The product, chicken strips in fry formation, debuted in 2005 and went on to become one of the chain's best-selling items. But they fell off the Burger King menu in 2012 as a slew of new products fought for space, Burger King Chief Marketing Officer Eric Hirschhorn said.
Fans of the product have been asking the chain to bring them back, even starting a Change.org petition, Mr. Hirschhorn said, noting that after Chicken Fries first went away, there was one tweet every 40 seconds about them. But then call for the resurrection of Chicken Fries reached critical mass after BuzzFeed published a list in January about extinct foods. After that, he said, online chatter "went from this healthy level of conversation to a huge spike in demand, and it just grew and grew."
The campaign will be led by Code and Theory, Burger King's digital agency. Mr. Hirschhorn said that Code and Theory is handling the digitally led campaign because the shop took their insights from handling the digital business and noted the strong demand for the reintroduction of Chicken Fries.
This is the first time Burger King will have a predominantly digital campaign, Mr. Hirschhorn said, but there is a TV spot -- one that former BK agency CP&B created in 2005. The TV spot is largely intact, with the only modification being the addition of a Throwback Thursday hashtag, playing on the popular social media meme in which users post old photos of themselves. Burger King's lead global agency David modified the CP&B ad. Mr. Hirschhorn said he believes this is the first time a marketer has brought Throwback Thursday to TV. For the duration of the campaign, the spot will only air on Thursdays.
This summer Burger King has been continuing to advertise its two sandwiches for $5 promotion, but the chain was more active on the marketing front this spring with its new "Be your way" tagline, the appointment of David as its lead global agency and the return of the Subservient Chicken campaign for its Big King Sandwich.
Like Subservient Chicken, Chicken Fries came from the CP&B era (though the Barbarian Group worked on Subservient Chicken with CP&B). But along with Subservient Chicken, the development and marketing of Chicken Fries was archetypal of the kind of bizarre, attention-grabbing work that Burger King and CP&B put out in the mid-2000s.
And Chicken Fries certainly did get attention when they first arrived in 2005. Former CP&B lead Alex Bogusky was later quoted in the 2010 book, "The Idea Writers": "You could probably argue that Chicken Fries has done more for BK's business than any amount of advertising we've done."
Like McDonald's, Burger King this year has been scaling back its new product introductions, as fast food chains have discovered that menus with too many items tend to slow down operations.

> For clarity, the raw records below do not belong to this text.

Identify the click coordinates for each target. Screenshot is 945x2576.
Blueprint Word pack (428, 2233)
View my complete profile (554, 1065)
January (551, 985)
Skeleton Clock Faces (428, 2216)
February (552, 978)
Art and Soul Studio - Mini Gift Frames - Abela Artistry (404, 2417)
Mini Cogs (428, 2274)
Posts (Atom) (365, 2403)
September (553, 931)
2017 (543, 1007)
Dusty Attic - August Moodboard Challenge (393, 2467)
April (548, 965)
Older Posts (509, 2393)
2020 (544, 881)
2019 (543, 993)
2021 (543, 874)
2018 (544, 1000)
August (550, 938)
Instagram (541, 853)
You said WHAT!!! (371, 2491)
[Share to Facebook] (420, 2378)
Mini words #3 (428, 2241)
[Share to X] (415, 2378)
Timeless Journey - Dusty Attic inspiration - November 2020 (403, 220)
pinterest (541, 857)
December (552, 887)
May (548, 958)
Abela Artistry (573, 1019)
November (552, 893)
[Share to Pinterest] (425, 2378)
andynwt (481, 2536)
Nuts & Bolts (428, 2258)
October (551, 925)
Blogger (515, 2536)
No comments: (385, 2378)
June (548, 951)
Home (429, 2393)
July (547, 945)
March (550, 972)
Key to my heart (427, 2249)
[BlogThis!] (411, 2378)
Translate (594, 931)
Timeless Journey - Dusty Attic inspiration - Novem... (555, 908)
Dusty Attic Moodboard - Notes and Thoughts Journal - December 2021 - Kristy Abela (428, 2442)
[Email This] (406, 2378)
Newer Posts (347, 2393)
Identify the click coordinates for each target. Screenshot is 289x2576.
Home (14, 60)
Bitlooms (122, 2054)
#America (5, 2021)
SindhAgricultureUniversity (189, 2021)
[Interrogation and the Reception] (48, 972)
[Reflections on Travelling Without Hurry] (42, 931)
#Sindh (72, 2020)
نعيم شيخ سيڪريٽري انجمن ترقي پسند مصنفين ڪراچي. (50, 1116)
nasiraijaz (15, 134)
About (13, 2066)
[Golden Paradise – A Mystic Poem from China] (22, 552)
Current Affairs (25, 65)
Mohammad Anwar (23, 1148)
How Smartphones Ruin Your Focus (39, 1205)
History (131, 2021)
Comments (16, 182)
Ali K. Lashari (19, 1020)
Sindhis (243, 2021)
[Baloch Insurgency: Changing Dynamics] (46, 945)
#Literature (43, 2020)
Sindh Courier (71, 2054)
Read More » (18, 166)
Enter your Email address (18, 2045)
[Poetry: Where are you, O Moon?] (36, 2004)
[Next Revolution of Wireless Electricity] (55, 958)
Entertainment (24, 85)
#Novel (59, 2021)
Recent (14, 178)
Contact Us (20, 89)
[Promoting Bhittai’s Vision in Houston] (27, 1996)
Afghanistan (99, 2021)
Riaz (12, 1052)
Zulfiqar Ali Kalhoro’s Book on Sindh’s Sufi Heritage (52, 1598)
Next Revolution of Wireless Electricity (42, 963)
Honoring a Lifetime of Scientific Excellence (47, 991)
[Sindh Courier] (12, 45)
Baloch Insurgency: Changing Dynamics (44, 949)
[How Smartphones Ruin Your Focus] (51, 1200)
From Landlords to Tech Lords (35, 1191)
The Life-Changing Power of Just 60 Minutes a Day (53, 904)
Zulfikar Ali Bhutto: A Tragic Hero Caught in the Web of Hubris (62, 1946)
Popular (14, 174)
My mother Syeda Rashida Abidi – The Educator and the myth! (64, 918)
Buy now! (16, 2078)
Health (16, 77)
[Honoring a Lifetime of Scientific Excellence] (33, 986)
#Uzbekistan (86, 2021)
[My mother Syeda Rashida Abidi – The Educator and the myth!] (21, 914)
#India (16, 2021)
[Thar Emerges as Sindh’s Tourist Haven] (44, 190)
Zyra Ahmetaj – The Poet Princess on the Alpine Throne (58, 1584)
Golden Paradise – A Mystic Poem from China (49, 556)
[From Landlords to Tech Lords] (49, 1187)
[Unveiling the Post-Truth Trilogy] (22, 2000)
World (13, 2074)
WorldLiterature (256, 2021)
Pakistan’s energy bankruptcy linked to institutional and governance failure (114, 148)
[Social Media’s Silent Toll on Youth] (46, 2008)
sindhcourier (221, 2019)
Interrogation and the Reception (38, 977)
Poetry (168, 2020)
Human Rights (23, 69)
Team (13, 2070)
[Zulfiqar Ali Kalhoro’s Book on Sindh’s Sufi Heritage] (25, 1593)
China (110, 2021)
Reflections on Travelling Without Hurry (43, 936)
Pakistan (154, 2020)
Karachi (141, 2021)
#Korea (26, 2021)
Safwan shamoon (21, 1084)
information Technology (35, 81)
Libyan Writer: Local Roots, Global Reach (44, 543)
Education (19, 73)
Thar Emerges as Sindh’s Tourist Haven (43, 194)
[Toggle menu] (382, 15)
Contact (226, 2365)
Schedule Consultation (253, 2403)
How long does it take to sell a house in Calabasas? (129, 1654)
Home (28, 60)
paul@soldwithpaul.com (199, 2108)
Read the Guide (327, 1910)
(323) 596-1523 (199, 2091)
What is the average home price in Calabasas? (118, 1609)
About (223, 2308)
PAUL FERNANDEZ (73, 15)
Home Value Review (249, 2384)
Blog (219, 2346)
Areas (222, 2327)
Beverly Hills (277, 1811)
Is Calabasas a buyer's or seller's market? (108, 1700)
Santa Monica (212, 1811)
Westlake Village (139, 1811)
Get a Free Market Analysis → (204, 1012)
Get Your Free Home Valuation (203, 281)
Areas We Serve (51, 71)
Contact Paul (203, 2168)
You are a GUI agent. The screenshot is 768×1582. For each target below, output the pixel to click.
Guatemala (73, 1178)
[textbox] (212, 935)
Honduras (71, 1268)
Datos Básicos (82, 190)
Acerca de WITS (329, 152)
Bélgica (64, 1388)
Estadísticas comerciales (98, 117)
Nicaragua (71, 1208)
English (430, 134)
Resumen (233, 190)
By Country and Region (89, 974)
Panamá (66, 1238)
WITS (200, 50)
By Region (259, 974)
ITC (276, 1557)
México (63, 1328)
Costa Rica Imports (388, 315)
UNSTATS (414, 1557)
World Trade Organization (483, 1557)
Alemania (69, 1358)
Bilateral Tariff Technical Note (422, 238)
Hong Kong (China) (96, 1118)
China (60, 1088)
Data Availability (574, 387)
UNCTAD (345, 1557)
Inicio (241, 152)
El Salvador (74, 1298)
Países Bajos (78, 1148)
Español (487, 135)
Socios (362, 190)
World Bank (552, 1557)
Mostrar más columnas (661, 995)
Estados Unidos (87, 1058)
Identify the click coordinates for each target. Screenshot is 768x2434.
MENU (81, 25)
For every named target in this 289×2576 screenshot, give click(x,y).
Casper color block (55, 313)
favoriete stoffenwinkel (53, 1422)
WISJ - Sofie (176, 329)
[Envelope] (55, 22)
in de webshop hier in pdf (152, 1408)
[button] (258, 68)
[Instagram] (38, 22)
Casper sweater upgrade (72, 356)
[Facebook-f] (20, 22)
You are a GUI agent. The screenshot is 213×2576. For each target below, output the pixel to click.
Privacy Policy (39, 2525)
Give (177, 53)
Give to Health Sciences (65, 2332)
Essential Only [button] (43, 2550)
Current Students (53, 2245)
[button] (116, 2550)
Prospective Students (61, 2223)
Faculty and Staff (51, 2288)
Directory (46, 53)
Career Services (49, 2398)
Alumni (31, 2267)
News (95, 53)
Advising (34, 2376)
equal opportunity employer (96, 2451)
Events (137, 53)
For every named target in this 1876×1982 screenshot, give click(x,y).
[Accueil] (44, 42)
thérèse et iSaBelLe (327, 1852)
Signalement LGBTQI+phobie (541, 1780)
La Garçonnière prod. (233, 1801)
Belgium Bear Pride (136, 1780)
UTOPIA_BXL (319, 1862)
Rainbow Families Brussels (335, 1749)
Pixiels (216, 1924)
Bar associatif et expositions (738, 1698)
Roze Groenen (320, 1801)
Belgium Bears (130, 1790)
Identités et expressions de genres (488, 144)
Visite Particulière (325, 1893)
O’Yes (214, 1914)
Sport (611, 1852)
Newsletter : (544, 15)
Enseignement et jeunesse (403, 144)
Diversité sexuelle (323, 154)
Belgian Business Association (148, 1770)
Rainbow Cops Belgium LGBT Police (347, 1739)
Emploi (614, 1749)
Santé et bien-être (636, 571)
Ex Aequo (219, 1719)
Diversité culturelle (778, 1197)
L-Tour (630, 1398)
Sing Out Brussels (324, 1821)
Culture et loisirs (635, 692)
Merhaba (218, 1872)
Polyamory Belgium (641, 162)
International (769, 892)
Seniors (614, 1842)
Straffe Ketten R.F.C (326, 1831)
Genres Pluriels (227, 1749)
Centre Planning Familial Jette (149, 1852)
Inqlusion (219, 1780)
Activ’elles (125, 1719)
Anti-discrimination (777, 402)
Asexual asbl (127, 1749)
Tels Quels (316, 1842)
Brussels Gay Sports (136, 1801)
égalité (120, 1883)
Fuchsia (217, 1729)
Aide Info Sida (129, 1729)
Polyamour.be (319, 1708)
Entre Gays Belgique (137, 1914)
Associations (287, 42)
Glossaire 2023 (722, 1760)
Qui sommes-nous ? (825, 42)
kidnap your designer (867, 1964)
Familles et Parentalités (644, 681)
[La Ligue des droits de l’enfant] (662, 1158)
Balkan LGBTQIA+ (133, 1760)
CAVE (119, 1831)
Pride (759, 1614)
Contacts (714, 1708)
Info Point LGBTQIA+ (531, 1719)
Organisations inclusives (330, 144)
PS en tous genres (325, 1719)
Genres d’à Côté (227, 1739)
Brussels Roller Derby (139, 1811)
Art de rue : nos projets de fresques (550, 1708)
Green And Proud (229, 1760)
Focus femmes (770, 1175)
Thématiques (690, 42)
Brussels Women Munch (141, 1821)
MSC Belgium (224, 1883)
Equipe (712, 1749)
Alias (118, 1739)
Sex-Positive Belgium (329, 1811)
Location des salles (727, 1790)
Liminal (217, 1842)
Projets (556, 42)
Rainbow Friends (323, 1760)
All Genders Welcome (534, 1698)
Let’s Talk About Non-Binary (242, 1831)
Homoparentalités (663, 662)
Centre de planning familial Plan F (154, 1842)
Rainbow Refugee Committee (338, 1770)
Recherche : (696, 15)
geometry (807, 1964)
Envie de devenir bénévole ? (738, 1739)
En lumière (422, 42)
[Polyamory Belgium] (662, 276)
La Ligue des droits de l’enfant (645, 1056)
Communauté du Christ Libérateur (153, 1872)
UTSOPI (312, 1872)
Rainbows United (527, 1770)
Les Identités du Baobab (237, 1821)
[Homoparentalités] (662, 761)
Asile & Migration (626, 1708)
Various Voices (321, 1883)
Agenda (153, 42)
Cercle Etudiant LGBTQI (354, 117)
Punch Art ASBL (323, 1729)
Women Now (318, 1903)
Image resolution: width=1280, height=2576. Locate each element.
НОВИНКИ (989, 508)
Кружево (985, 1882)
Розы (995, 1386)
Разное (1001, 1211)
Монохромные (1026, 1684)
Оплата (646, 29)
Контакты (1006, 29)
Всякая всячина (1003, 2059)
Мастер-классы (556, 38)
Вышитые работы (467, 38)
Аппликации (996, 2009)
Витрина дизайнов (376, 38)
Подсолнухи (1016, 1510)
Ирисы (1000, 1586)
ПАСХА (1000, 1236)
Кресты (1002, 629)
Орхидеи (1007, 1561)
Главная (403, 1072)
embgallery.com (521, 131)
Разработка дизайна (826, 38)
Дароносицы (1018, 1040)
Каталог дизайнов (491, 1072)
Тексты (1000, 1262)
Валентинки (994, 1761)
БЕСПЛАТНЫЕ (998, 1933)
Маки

Burger King last year said it was deliver "fewer, more impactful" items, which execs at the company said during its second quarter earnings call this month has been paying off and is is key to driving franchisee profits.
Burger King in its most recent quarter posted relatively flat same-store sales, up 0.4% in the U.S. and Canada and up 0.9% globally. However, Carrolls Restaurant Group, Burger King's largest franchisee, reported second quarter same-store sales that fell 2%, a decline it blamed on a decrease in local advertising spending.